Masalah waktu: pengukuran kualitatif muncul dalam proses pengumpulan data, secara terintegrasi, dan jarang muncul pada tahap perencanaan. Masalah data itu sendiri: data jarang berbentuk angka, kebanyakan berupa kata-kata lisan maupun tulisan, tindakan, suara, simbol, objek fisik, atau image visual (contoh, peta, foto, video, dll.)

Bagaimana kedua gaya membuat keterkaitan:


peneliti merefleksikan ide sebelum pengumpulan data, tetapi mereka mengembangkan banyak konsep selama aktivitas pengumpulan data; Peneliti memeriksa kembali dan merefleksikan data serta konsep secara simultan dan interaktif.

Proses pengukuran:
Peneliti mengambil konsep, ide, atau konstruk dan mengembangkan pengukuran (yaitu: teknik, proses, prosedur, dll.) yang dengannya ia dapat mengobservasi ide secara empiris. Peneliti terutama mengikuti rute induktif; mulai dengan data empiris, ide abstrak, proses terkait dengan ide dan data, dan berakhir dengan memadukan ide dan data. Peneliti menggunakan ide yang telah ada sebelumnya untuk membantu pengumpulan data, dan kemudian akan memadukan ide lama dan baru yang dikembangkan dari data.

Baik peneliti kualitatif maupun kuantitatif menggunakan dua proses:


Konseptualisasi
Proses menggunakan konstruk dan memperhalusnya dengan definisi konseptual atau teoretis

Operasionalisasi
Proses mengaitkan definisi konseptual ke dalam serangkaian teknik atau prosedur pengukuran khusus.

Conceptual definition: definisi abstrak, menggunakan istilah teoretis.


Peneliti harus berpikir secara hati-hati, mengobservasi langsung, berkonsultasi dengan orang lain, membaca tulisan orang lain, dan mencoba definisi yang memungkinkan. Definisi yang baik harus memiliki satu makna yang jelas, eksplisit, dan spesifik. Definisi konseptual terkait dengan kerangka teoretis dan posisi nilai seseorang.

Operational definition: definisi dalam bentuk tindakan spesifik yang dilakukan peneliti.
Bisa berupa kuesioner survei, metode mengobservasi kejadian dalam setting lingkungan, cara mengukur content dalam media massa, atau proses lain yang dilakukan oleh peneliti yang merefleksikan, mendokumentasikan atau mewakili konstruk abstrak yang dipaparkan dalam definisi konseptual.

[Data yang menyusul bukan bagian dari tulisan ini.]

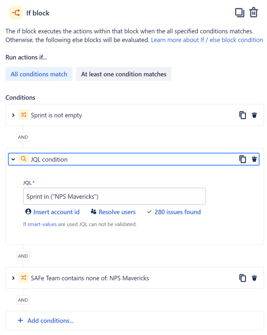Click the orange If block branch icon

[16, 13]
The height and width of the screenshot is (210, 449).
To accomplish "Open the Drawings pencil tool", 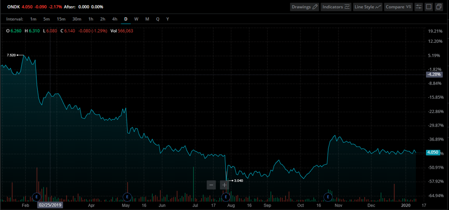I will coord(304,7).
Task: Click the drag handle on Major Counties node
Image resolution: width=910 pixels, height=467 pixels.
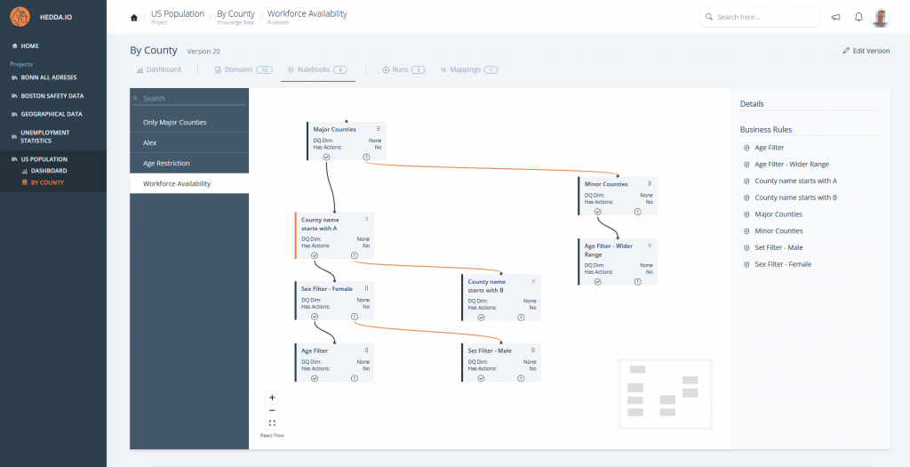Action: 378,129
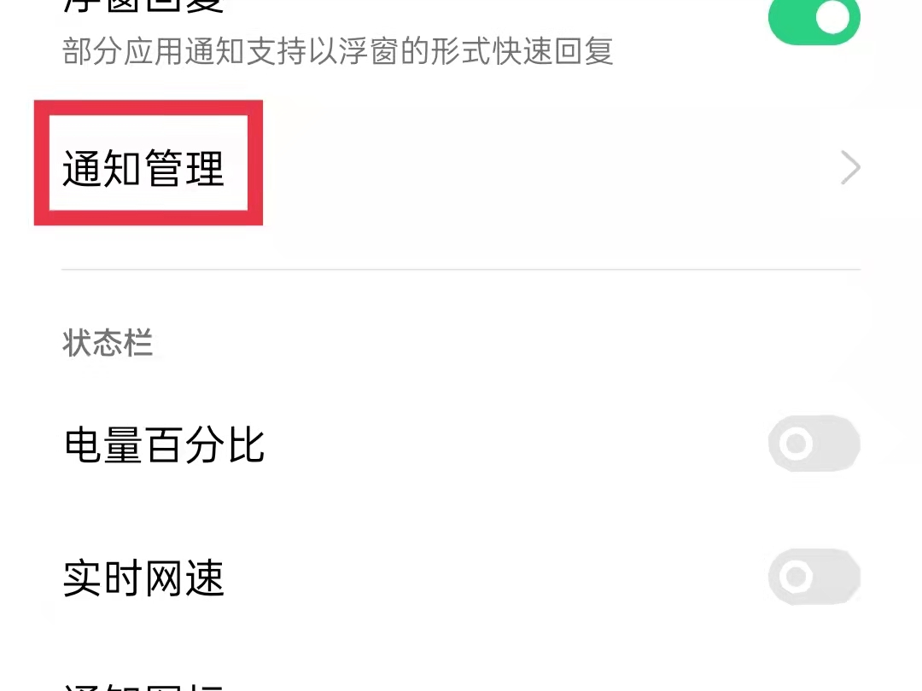Tap the 状态栏 section header
922x691 pixels.
[x=108, y=343]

Operasionalisasi menghubungkan bahasa teori dengan bahasa pengukuran empiris. Teori penuh dengan konsep, asumsi, hubungan, definisi, dan sebab akibat yang abstrak. Pengukuran empiris menggambarkan bagaimana orang secara konkret mengukur variabel tertentu.
Cara spesifik atau hal-hal spesifik yang digunakan individu untuk mengindikasikan keberadaan konstruk yang muncul dalam realitas yang dapat diamati.

Konseptualisasi dan operasionalisasi kualitatif


Peneliti membentuk konsep baru atau memperhalus konsep yang bersumber dari data. Pembentukan konsep adalah bagian integral dari analisis data dan diawali selama pengumpulan data. Dengan demikian konseptualisasi adalah bagaimana peneliti mengorganisasikan dan memaknai data Operasionalisasi adalah deskripsi detail tentang bagaimana seorang peneliti mengumpulkan dan berpikir tentang data spesifik yang menjadi dasar konsep. (after-the-fact description)

Reliabilitas dan validitas


Reliabilitas: dependabilitas atau konsistensi.
Suatu hal yang sama diulangi atau muncul kembali dalam kondisi identik atau sangat serupa.

Validitas: truthfulness
Mengacu pada kesesuaian antar konstruk, atau cara peneliti mengkonseptualisasikan ide dalam definisi konseptual, dan pengukuran. Seberapa baik ide tentang realitas sesuai dengan realitas aktual

Dalam penelitian kualitatif:


Reliabilitas sulit diterapkan, karena proses yang dipelajari tidak stabil dari waktu ke waktu. Lebih menekankan nilai perubahan atau perkembangan interaksi antar peneliti dan apa yang dipelajarinya. Peneliti menggunakan beragam teknik (interview, partisipasi, foto, studi dokumenter) untuk mencatat data secara konsisten.